While at SAS Global Forum 2014 I attended a talk by Jorge G. Morel on the analysis of data with overdispersion. (His slides are available, along with a video of his presentation.) The Wikipedia defines overdispersion as "greater variability than expected from a simple model." For count data, the "simple model" is the Poisson model, for which the variance equals the mean. Morel pointed out that the variance of count data is often greater than is permitted under a Poisson model, so more complicated models must be used.
One model that is used is the negative binomial model, for which the variance is greater than the mean. One of Morel's slides (Slide 43) mentions that the Poisson and NB distributions are closely related: you can view the negative binomial as a Poisson(λ) distribution, where λ is a gamma-distributed random variable. A distribution that has a random parameter is called a compound distribution.

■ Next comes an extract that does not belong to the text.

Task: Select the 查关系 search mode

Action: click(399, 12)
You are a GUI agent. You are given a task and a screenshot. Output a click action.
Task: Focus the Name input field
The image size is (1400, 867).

In school I learned that the negative binomial is the distribution of the number of failures before k successes in a sequence of independent Bernoulli trials, which doesn't seem to be related to a Poisson distribution. To better understand Morel's talk, I wrote a SAS/IML program that simulates a random variable drawn from a Poisson(λ) distribution, where λ is drawn from a gamma distribution. The program shows off a feature of SAS/IML 12.1, namely that you can pass vectors of parameters as arguments to the RANDGEN subroutine. Here is the program:
/* Simulate X from a compound distribution: X ~ Poisson(lambda), where lambda ~ gamma(a,b). Parameters from Morel's talk at SASGF14. E(X) = mu = a*b = 10; Var(X) = mu*(1+mu/a) which is greater than mu */ proc iml; N = 1000; a = 5; b = 2; call randseed(12345); lambda = j(N,1); call randgen(lambda, "Gamma", a, b); /* lambda ~ Gamma(a,b) */ x = j(N,1); call randgen(x, "Poisson", lambda); /* 12.1 feature: pass vector of parameters */
The distribution of these simulated data agrees with the theoretical NB distribution (Slide 44 of Morel's presentation). In the following graph, the bar chart is the empirical distribution of the simulated data, whereas the circles represent the NB probability density. The graph was created by using the techniques in Chapter 3 of my book Simulating Data with SAS.
Upon doing further reading I learned that the compound distribution definition of the NB is favored by the insurance industry. Each policy holder has a different risk of getting in an accident, so the rate of claims (the λ parameter) is treated as random. The gamma distribution is a flexible way to model the distribution of risks in the population.
Of course, SAS enables you to sample directly from the negative binomial distribution, but that requires the traditional parameterization in terms of failures and the probability of success in a Bernoulli trial. This formulation in terms of a compound distribution enables you to use parameters that are more interpretable in certain applications.